### What is required
Reproduce the lines below word for word, starting at the line that contains "Click the notification bell icon" and continuing through the last line. Omit the pictures from your copy.

- - - -

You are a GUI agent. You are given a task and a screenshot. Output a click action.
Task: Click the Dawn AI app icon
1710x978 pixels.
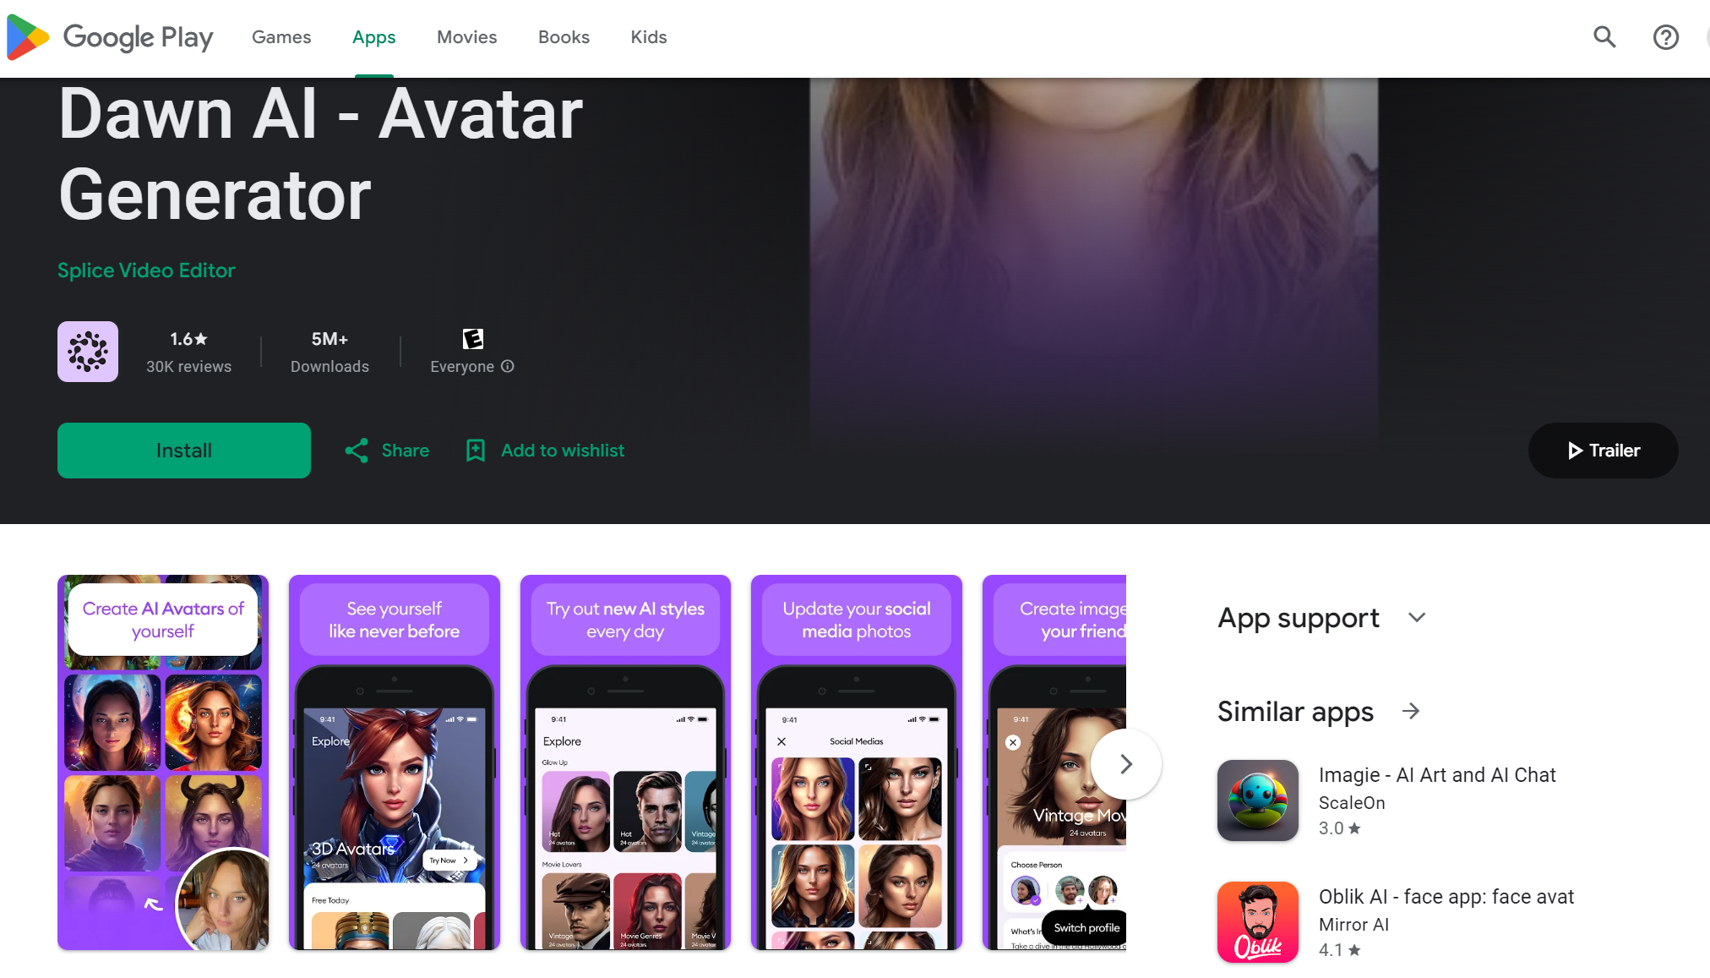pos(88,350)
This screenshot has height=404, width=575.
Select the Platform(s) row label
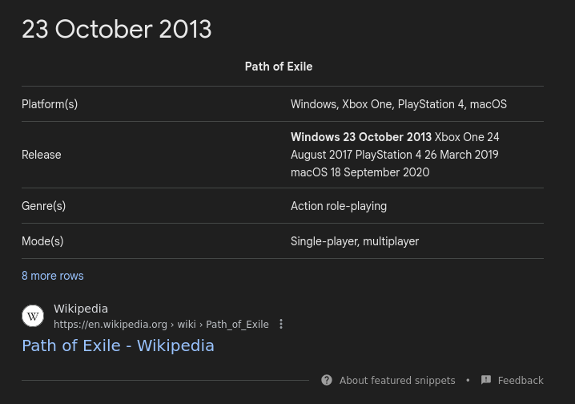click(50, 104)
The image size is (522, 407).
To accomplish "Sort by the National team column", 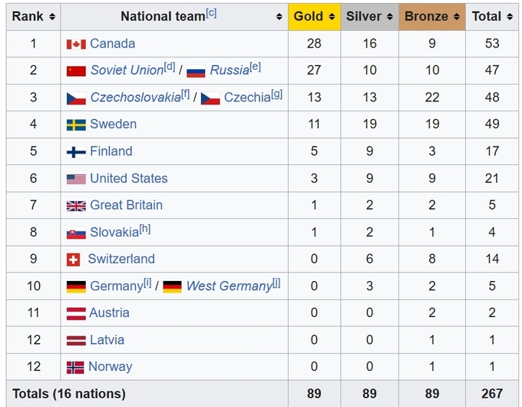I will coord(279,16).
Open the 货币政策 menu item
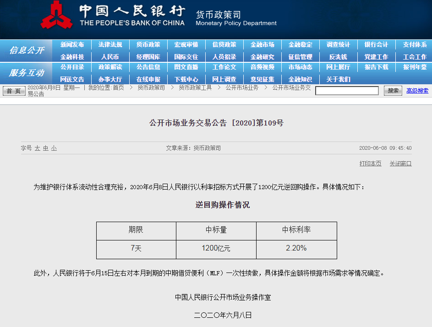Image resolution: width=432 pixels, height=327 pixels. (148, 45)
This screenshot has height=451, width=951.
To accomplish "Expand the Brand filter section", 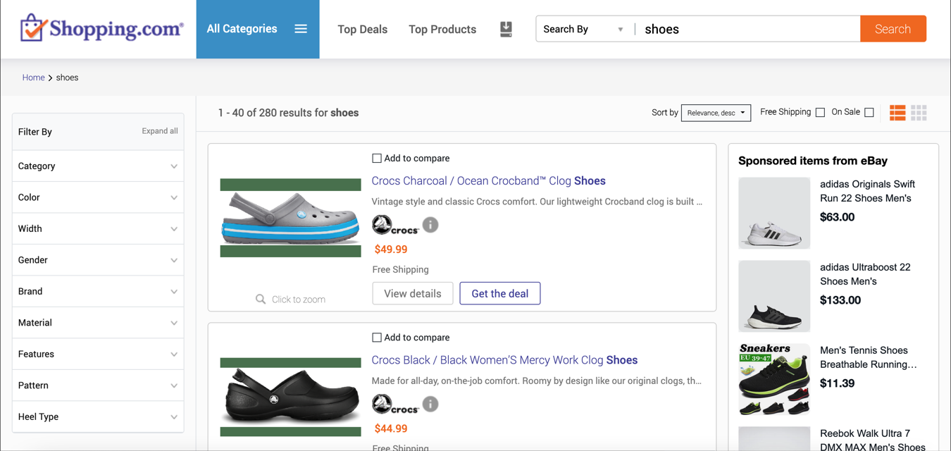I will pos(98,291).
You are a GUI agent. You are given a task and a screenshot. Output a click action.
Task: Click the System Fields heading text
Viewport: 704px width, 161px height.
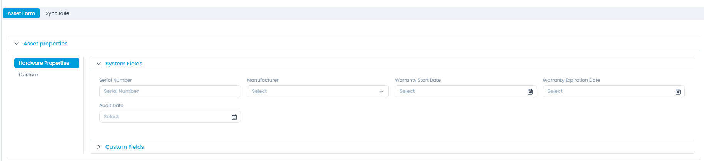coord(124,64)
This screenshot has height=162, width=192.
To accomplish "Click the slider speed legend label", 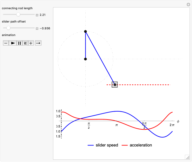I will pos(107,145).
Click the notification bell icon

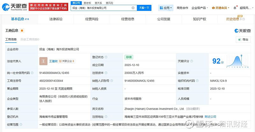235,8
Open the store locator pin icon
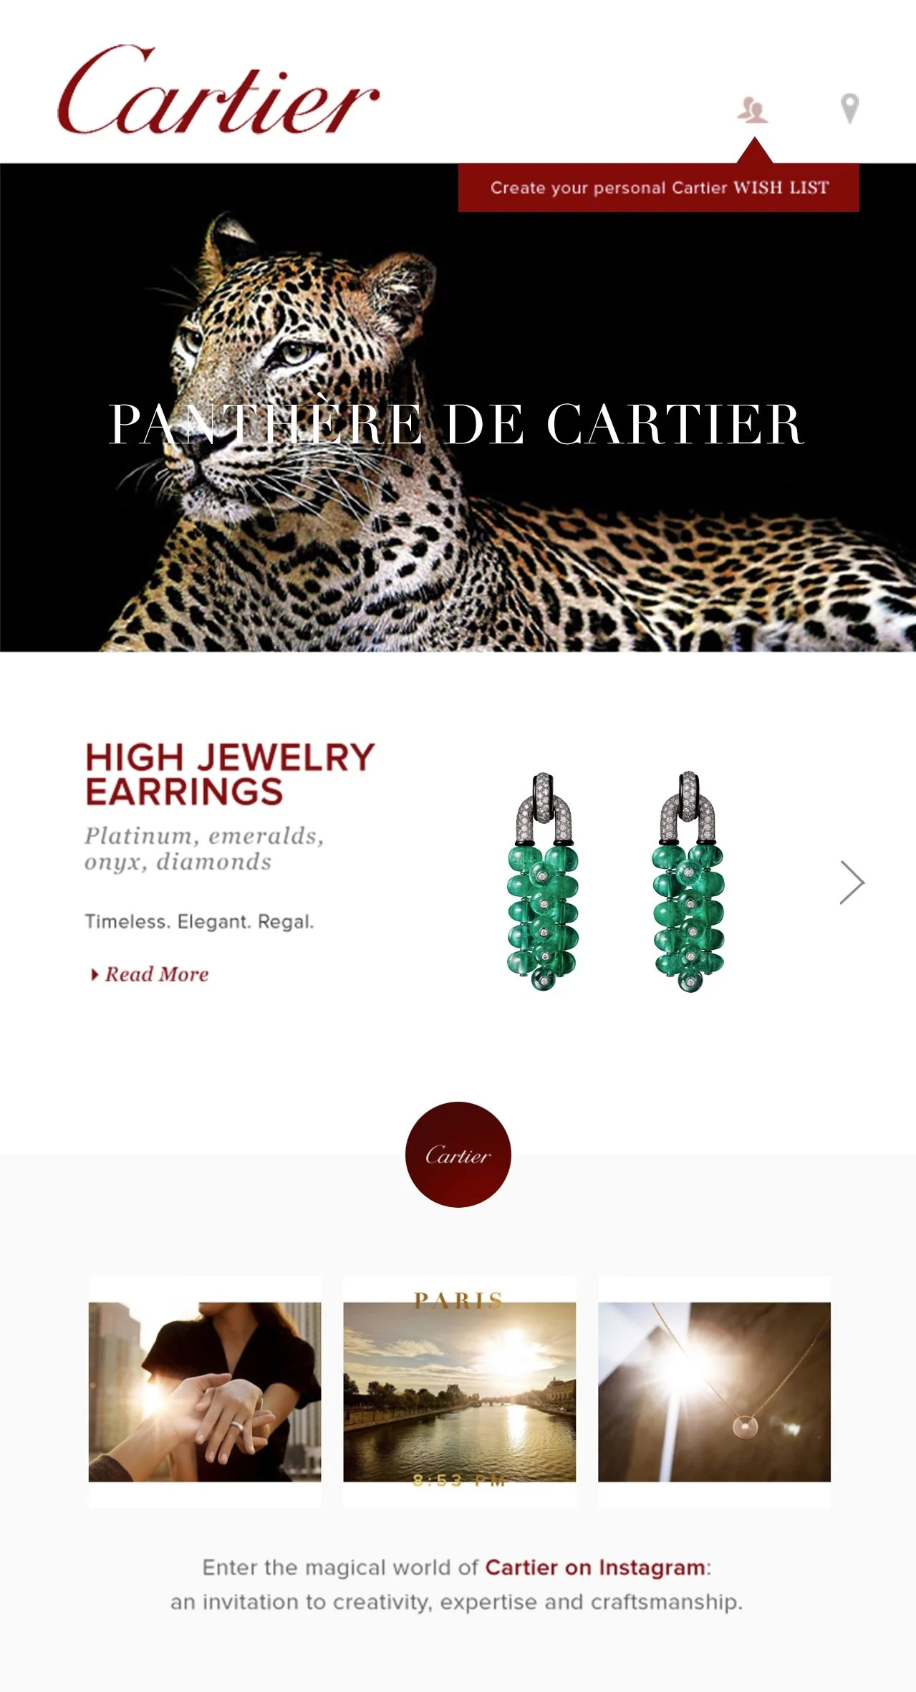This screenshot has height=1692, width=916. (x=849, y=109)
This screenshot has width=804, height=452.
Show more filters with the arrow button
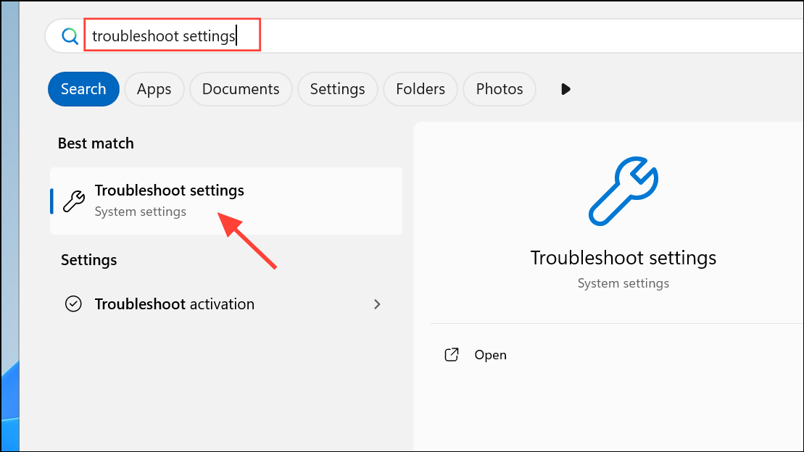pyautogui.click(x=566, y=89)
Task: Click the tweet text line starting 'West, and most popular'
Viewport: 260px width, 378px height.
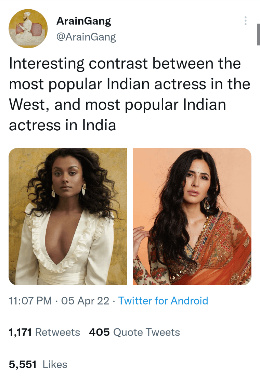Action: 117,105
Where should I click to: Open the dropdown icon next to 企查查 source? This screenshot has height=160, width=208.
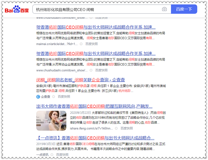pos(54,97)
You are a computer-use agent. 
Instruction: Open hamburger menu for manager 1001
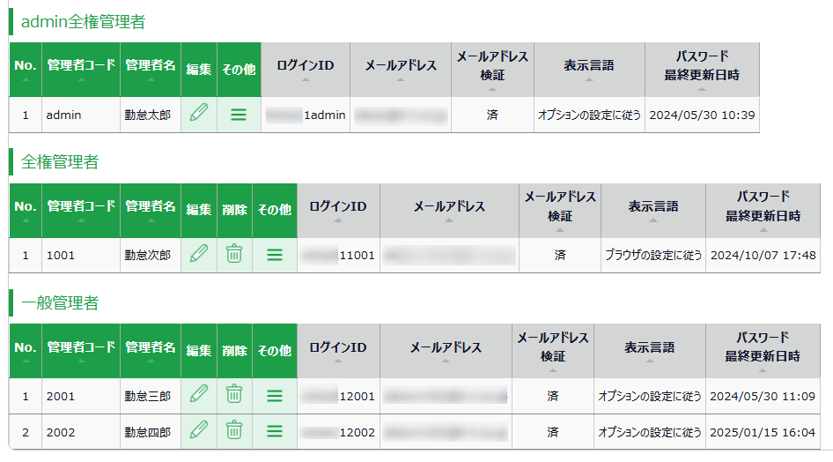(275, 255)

- - - -

### The reply
Click the notification bell icon

235,8
Open the store locator pin icon
This screenshot has height=1692, width=916. (x=849, y=109)
This screenshot has width=804, height=452.
Show more filters with the arrow button
pyautogui.click(x=566, y=89)
Task: Click the tweet text line starting 'West, and most popular'
Viewport: 260px width, 378px height.
Action: 117,105
Where should I click to: Open the dropdown icon next to 企查查 source? This screenshot has height=160, width=208.
pos(54,97)
You are a computer-use agent. 
Instruction: Open hamburger menu for manager 1001
(275, 255)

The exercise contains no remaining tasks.